Rumors are swirling that the fragile former All-Star would like to be relocated. I happen to know of a couple players Detroit fans want to relocate as well. Does this match make any sense whatsoever?

Steve Mitchell-USA TODAY Sports

Before we get started on this flight of fancy, let me unequivocally state that this is pure speculation. Not based on a source or a rumor or even much common sense. It's just a thought experiment for Detroit Pistons fans who are fond of saying that they would be willing to trade Josh Smith for literally anybody in the NBA.

Because it appears a high-priced former superstar could be extremely available as rumors indicate that Deron Williams and Brooklyn Nets management both agree that the point guard should be relocated. Doing so is easier said than done however, as Williams is scheduled to make $63,128,400 over the next three seasons. And if he is traded his contract has a 15 percent trade kicker so he would actually be owed $72,597,660. Still think it's worth it to get rid of Smith and to a lesser extent Brandon Jennings?
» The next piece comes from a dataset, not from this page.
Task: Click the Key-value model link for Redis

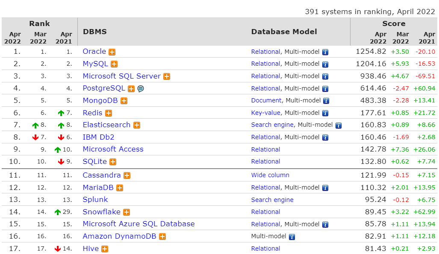Action: pos(265,113)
Because a straight up deal for Jennings and Smith for Williams works under the salary cap. And with so few avenues for Brooklyn to improve Detroit might even be able to extract more from Brooklyn in a trade. The Nets have few avenues to improve its roster over the next two seasons and probably cannot afford to simply punt on those seasons.

But taking on Williams is an awfully big risk for a team like the Pistons to take.

But taking on Williams is an awfully big risk for a team like the Pistons to take. While Williams is the best player in the deal when healthy, it's that when healthy thing that would give any team pause. He's likely to miss 20+ games every season at least and won't be 100 percent in many games in which he actually suits up.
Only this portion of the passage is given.